Your answer should be the records below, repeated exactly as they stand.

Start of Input data

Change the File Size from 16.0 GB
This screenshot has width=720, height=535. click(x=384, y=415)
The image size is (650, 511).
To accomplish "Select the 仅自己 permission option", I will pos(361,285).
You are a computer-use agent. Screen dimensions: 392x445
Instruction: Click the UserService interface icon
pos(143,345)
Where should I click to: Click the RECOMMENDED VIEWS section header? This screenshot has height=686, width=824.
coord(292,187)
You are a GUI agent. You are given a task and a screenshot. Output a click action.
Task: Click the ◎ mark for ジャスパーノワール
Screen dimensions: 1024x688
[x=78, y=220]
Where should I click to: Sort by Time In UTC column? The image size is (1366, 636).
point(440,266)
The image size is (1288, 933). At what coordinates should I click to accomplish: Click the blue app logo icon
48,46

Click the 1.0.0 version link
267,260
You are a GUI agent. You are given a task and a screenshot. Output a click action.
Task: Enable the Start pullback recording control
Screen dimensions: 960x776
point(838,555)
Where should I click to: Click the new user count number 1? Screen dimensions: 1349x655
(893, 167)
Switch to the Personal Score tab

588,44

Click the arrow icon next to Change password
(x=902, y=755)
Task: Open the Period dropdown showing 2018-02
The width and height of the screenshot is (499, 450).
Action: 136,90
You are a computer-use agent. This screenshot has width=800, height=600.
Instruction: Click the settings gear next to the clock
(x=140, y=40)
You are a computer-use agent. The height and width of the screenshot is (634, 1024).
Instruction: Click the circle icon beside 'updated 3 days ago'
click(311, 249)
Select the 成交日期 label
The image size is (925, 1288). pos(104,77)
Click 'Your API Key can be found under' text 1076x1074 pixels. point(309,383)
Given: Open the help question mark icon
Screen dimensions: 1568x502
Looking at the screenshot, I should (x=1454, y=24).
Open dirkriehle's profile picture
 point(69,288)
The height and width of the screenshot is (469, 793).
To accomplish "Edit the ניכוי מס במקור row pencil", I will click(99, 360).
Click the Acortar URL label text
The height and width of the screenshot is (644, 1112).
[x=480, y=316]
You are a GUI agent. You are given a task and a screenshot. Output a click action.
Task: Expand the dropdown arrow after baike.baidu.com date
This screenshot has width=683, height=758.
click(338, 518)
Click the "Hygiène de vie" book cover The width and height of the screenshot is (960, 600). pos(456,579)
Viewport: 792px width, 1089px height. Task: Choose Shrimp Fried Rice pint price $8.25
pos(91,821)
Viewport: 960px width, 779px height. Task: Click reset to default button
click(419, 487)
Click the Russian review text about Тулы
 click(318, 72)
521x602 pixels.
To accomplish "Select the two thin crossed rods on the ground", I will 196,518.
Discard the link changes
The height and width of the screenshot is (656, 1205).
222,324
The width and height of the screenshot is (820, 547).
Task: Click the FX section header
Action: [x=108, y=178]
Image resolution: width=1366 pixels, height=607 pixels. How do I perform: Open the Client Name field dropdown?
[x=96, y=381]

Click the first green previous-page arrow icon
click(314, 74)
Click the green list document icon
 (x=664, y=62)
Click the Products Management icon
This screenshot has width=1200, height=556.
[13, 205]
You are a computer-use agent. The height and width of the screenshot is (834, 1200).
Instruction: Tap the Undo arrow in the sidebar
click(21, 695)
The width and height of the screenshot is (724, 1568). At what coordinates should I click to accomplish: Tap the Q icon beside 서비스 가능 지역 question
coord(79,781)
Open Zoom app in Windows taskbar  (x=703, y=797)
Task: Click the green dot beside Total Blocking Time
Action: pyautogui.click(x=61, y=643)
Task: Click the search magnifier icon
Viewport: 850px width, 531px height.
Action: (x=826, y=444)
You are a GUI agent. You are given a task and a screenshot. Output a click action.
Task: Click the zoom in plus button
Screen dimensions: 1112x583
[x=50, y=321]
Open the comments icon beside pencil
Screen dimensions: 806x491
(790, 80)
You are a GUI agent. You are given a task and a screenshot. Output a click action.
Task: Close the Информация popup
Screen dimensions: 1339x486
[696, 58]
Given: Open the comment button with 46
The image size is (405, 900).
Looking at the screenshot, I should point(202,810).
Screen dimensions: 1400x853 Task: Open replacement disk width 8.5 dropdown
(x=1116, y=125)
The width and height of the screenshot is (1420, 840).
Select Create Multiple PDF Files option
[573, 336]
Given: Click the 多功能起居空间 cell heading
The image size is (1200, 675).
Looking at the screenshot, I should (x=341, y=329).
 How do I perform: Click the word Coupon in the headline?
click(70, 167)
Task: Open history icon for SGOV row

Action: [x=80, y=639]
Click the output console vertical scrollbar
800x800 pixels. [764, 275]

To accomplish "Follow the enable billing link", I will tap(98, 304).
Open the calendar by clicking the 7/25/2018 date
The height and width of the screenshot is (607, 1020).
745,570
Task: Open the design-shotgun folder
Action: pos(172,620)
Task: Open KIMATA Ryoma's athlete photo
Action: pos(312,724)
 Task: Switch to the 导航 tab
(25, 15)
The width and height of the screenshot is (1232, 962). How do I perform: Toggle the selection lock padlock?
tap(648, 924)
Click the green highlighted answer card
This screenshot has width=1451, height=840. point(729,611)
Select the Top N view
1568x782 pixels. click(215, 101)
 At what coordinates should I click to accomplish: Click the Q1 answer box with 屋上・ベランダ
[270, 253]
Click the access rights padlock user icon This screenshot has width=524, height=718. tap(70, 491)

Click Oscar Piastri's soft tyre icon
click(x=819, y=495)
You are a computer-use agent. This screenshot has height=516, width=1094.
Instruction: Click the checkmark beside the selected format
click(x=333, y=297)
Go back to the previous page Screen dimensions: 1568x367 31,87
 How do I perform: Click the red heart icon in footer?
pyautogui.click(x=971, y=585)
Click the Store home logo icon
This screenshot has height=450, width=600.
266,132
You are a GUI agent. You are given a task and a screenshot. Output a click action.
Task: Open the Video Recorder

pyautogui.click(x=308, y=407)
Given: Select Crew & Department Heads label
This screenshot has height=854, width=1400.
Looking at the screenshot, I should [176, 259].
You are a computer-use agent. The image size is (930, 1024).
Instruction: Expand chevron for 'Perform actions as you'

End of Input data

Answer box
Change the File Size from 16.0 GB
This screenshot has width=720, height=535. click(x=384, y=415)
The image size is (650, 511).
To accomplish "Select the 仅自己 permission option", I will pos(361,285).
You are a computer-use agent. Screen dimensions: 392x445
Instruction: Click the UserService interface icon
pos(143,345)
Where should I click to: Click the RECOMMENDED VIEWS section header? This screenshot has height=686, width=824.
coord(292,187)
You are a GUI agent. You are given a task and a screenshot. Output a click action.
Task: Click the ◎ mark for ジャスパーノワール
Screen dimensions: 1024x688
[x=78, y=220]
Where should I click to: Sort by Time In UTC column? The image size is (1366, 636).
point(440,266)
The image size is (1288, 933). At what coordinates should I click to accomplish: Click the blue app logo icon
48,46

Click the 1.0.0 version link
267,260
You are a GUI agent. You are given a task and a screenshot. Output a click action.
Task: Enable the Start pullback recording control
Screen dimensions: 960x776
point(838,555)
Where should I click to: Click the new user count number 1? Screen dimensions: 1349x655
(893, 167)
Switch to the Personal Score tab

588,44

Click the arrow icon next to Change password
(x=902, y=755)
Task: Open the Period dropdown showing 2018-02
The width and height of the screenshot is (499, 450).
Action: 136,90
You are a computer-use agent. This screenshot has width=800, height=600.
Instruction: Click the settings gear next to the clock
(x=140, y=40)
You are a computer-use agent. The height and width of the screenshot is (634, 1024).
Instruction: Click the circle icon beside 'updated 3 days ago'
click(311, 249)
Select the 成交日期 label
The image size is (925, 1288). pos(104,77)
Click 'Your API Key can be found under' text 1076x1074 pixels. point(309,383)
Given: Open the help question mark icon
Screen dimensions: 1568x502
Looking at the screenshot, I should (x=1454, y=24).
Open dirkriehle's profile picture
 point(69,288)
The height and width of the screenshot is (469, 793).
To accomplish "Edit the ניכוי מס במקור row pencil", I will click(99, 360).
Click the Acortar URL label text
The height and width of the screenshot is (644, 1112).
[x=480, y=316]
You are a GUI agent. You are given a task and a screenshot. Output a click action.
Task: Expand the dropdown arrow after baike.baidu.com date
This screenshot has width=683, height=758.
click(338, 518)
Click the "Hygiène de vie" book cover The width and height of the screenshot is (960, 600). pos(456,579)
Viewport: 792px width, 1089px height. Task: Choose Shrimp Fried Rice pint price $8.25
pos(91,821)
Viewport: 960px width, 779px height. Task: Click reset to default button
click(419, 487)
Click the Russian review text about Тулы
 click(318, 72)
521x602 pixels.
To accomplish "Select the two thin crossed rods on the ground", I will 196,518.
Discard the link changes
The height and width of the screenshot is (656, 1205).
222,324
The width and height of the screenshot is (820, 547).
Task: Click the FX section header
Action: [x=108, y=178]
Image resolution: width=1366 pixels, height=607 pixels. How do I perform: Open the Client Name field dropdown?
[x=96, y=381]

Click the first green previous-page arrow icon
click(314, 74)
Click the green list document icon
 (x=664, y=62)
Click the Products Management icon
This screenshot has width=1200, height=556.
[13, 205]
You are a computer-use agent. The height and width of the screenshot is (834, 1200).
Instruction: Tap the Undo arrow in the sidebar
click(21, 695)
The width and height of the screenshot is (724, 1568). At what coordinates should I click to accomplish: Tap the Q icon beside 서비스 가능 지역 question
coord(79,781)
Open Zoom app in Windows taskbar  (x=703, y=797)
Task: Click the green dot beside Total Blocking Time
Action: pyautogui.click(x=61, y=643)
Task: Click the search magnifier icon
Viewport: 850px width, 531px height.
Action: (x=826, y=444)
You are a GUI agent. You are given a task and a screenshot. Output a click action.
Task: Click the zoom in plus button
Screen dimensions: 1112x583
[x=50, y=321]
Open the comments icon beside pencil
Screen dimensions: 806x491
(790, 80)
You are a GUI agent. You are given a task and a screenshot. Output a click action.
Task: Close the Информация popup
Screen dimensions: 1339x486
[696, 58]
Given: Open the comment button with 46
The image size is (405, 900).
Looking at the screenshot, I should point(202,810).
Screen dimensions: 1400x853 Task: Open replacement disk width 8.5 dropdown
(x=1116, y=125)
The width and height of the screenshot is (1420, 840).
Select Create Multiple PDF Files option
[573, 336]
Given: Click the 多功能起居空间 cell heading
The image size is (1200, 675).
Looking at the screenshot, I should (x=341, y=329).
 How do I perform: Click the word Coupon in the headline?
click(70, 167)
Task: Open history icon for SGOV row

Action: [x=80, y=639]
Click the output console vertical scrollbar
800x800 pixels. [764, 275]

To accomplish "Follow the enable billing link", I will tap(98, 304).
Open the calendar by clicking the 7/25/2018 date
The height and width of the screenshot is (607, 1020).
745,570
Task: Open the design-shotgun folder
Action: pos(172,620)
Task: Open KIMATA Ryoma's athlete photo
Action: pos(312,724)
 Task: Switch to the 导航 tab
(25, 15)
The width and height of the screenshot is (1232, 962). How do I perform: Toggle the selection lock padlock?
tap(648, 924)
Click the green highlighted answer card
This screenshot has width=1451, height=840. point(729,611)
Select the Top N view
1568x782 pixels. click(215, 101)
 At what coordinates should I click to accomplish: Click the Q1 answer box with 屋上・ベランダ
[270, 253]
Click the access rights padlock user icon This screenshot has width=524, height=718. tap(70, 491)

Click Oscar Piastri's soft tyre icon
click(x=819, y=495)
You are a computer-use agent. This screenshot has height=516, width=1094.
Instruction: Click the checkmark beside the selected format
click(x=333, y=297)
Go back to the previous page Screen dimensions: 1568x367 31,87
 How do I perform: Click the red heart icon in footer?
pyautogui.click(x=971, y=585)
Click the Store home logo icon
This screenshot has height=450, width=600.
266,132
You are a GUI agent. You are given a task and a screenshot. Output a click action.
Task: Open the Video Recorder

pyautogui.click(x=308, y=407)
Given: Select Crew & Department Heads label
This screenshot has height=854, width=1400.
Looking at the screenshot, I should [176, 259].
You are a computer-use agent. The image size is (930, 1024).
Instruction: Expand chevron for 'Perform actions as you'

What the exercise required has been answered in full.